Stored items:
===

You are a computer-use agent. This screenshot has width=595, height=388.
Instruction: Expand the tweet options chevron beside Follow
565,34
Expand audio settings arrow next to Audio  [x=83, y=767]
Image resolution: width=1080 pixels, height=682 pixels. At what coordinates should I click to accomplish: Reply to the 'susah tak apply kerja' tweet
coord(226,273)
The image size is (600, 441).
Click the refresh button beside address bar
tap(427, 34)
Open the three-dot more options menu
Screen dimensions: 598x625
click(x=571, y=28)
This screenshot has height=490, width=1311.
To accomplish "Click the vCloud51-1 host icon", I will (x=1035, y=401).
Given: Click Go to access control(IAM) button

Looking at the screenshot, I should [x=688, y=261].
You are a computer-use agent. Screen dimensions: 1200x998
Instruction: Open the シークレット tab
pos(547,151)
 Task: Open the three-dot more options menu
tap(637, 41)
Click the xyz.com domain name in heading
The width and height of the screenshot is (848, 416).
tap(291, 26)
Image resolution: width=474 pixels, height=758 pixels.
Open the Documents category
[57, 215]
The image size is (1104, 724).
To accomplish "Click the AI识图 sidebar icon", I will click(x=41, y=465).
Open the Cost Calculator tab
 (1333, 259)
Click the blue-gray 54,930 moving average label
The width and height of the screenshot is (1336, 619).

===

A single number is the answer: how many lines in the records above contain the word "size".

2